Als wichtige traditionelle Werte zählte Maurer etwa die direkte Demokratie auf, die Neutralität, den Föderalismus, Stabilität und Zuverlässigkeit. Diese gelte es mit Weitsicht zu verbinden.

Das sei etwa der den Blick auf globale Trends, insbesondere die technologische Entwicklung im Kommunikations- und It-Bereich. "Wenn wir das verpassen, sind wir bald am Ende der Rangliste, sagte der Finanzminister.

Partei mit Schwung werden

Zudem werde der globale Wettbewerb immer härter. Die Schweiz müsse darum ein Land werden, das Schwung habe. Die SVP solle dazu beitragen, indem sie eine Partei mit Schwung werde. "Gehören sie zu denen, die ja sagen und nicht zu denen die sagen, es ginge nicht", rief er seine Parteigenossinen und -genossen auf.

Wichtig seien zudem intakte Wurzeln. Denn ohne Wurzeln kippe man um. Wurzeln würden Sicherheit bieten.

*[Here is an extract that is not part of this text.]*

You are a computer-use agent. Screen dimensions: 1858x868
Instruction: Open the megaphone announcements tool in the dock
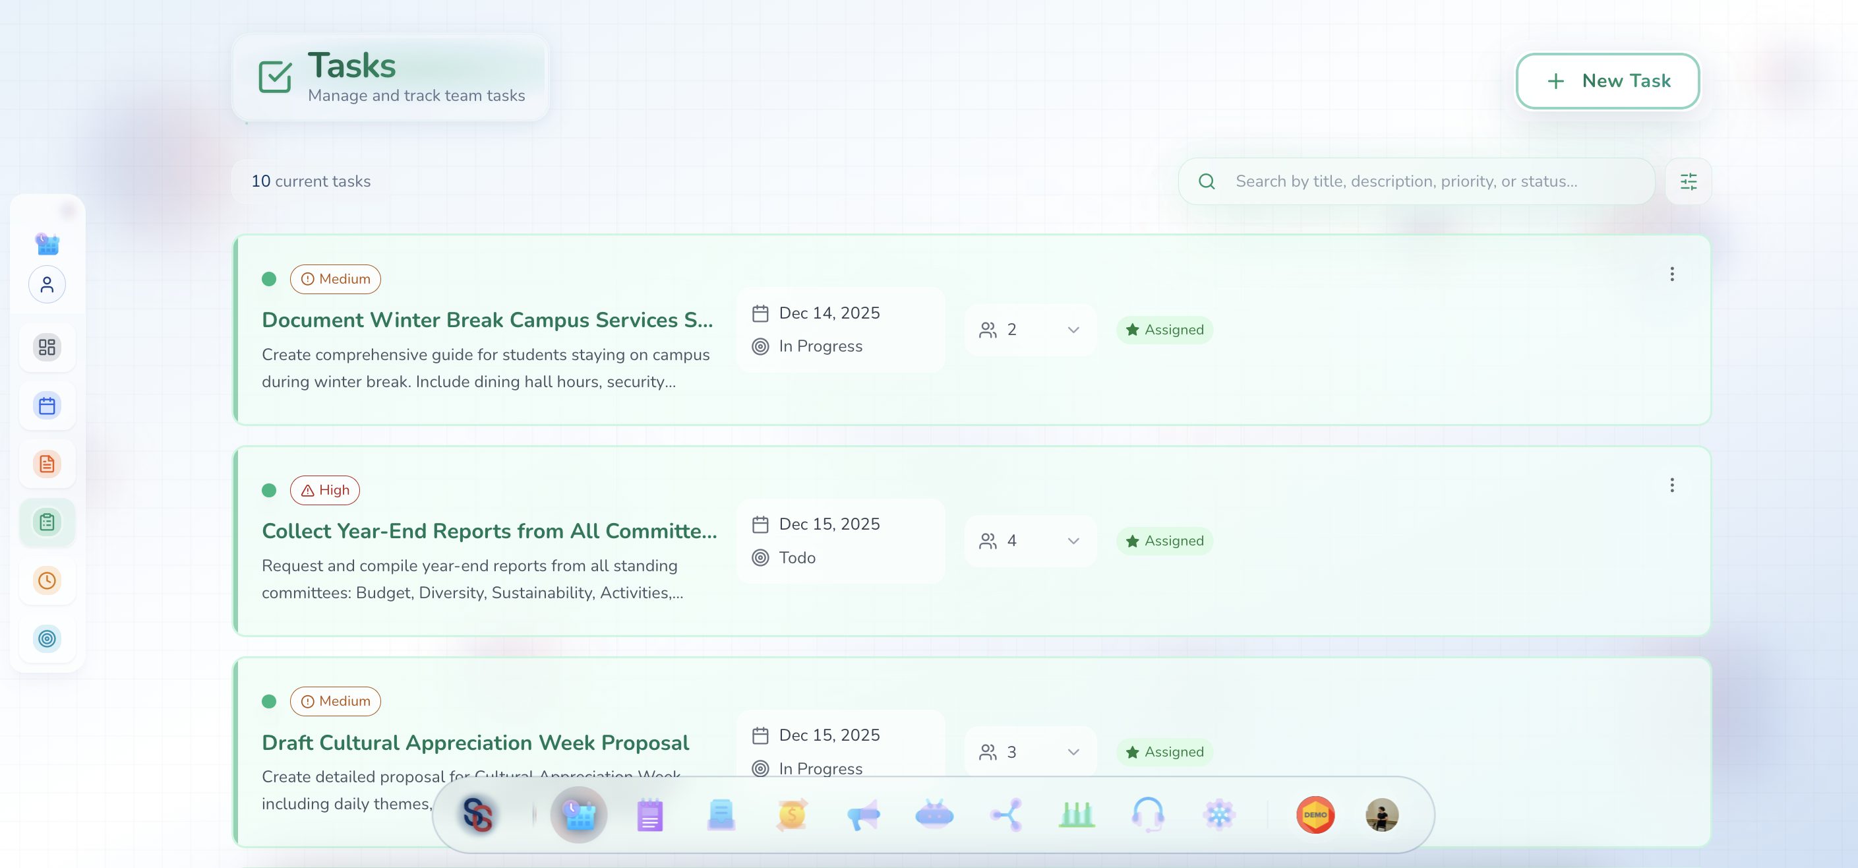tap(863, 815)
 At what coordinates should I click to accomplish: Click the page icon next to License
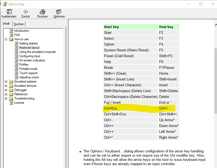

"Wenn wir ein Land wollen, das starke Wurzeln hat und Werte hat, dann braucht es Ziele", betonte Maurer. Es brauche zudem Mut zu Leadership, es brauche Visionen, die Energie zu motivieren und den Mut, Risiken einzugehen.

"Der entscheidende Punkt für Schweiz in diesem Jahrhundert ist Unabhängigkeit", schlug Maurer schliesslich den Bogen zum Vorredner Blocher. Der Druck von aussen sei ständiger Begleiter der Schweiz. "Je freiheitlicher und unabhängiger wir sind, desto weniger werden wir gedrückt", sagte der Bundespräsident.